I always thought it was obvious why I felt the need to do it. First of all, he's stuck at a desk working and thus "missing" most of the Toddler's daily activities. As his firstborn, he's naturally inquisitive about things like her first steps, her experiences with food and drink, the fine quality of both smells and substances that are daily extruded from her body. I figure the Nap Report is the most "clean" and semi-humorous part to include him on. Secondly, he's away so damn much of the time. That second point doesn't come into play as much these days. Shore duty is great for that. But sea duty? Every sixth night spent onboard, periodic Away-weeks/months/(gulp, years?) You don't just miss the day to day junk, you miss out on life. Life moves real fast for infants and toddlers. I always felt that if I included him as much as possible they weren't strangers to each other when he came home.

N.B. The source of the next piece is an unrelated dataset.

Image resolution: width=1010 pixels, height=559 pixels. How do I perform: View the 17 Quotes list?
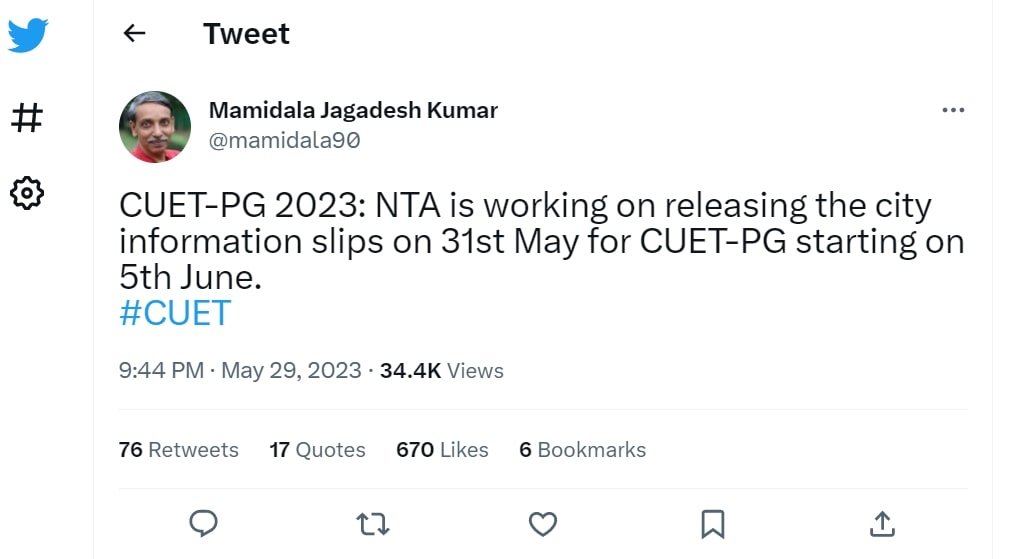click(x=317, y=450)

I'll admit to feeling a definite pride that when he returned from last year's deployment, my daughter did not mistake anyone else for her Daddy. There was a standard reacquainting period, but after that it was back to giggles and tickles again. Pretty quickly. And he knew what she looked like- quite different from the limp little baby he left that spring, sick with flu and miserable about it.

I make a point of working the relaxing bits into my life when possible. It's pointless to stress until I'm snapping at everyone and cranky at the Toddler and so wound up that as soon as she's in bed for the night I'm sitting alone too wired and upset to do anything but sit in a chair and stare at the wall. Today I was stressing and forgot to drink enough fluids. That ended in mild contractions for about an hour. I know they were, because they were so bleeping regular and consistent, just like I had around this time last pregnancy. And once I sat down and got the fluids back up they stopped. But it's sure another thing to stress over; one I don't exactly need this week.

I'm ready for good times again. So ready.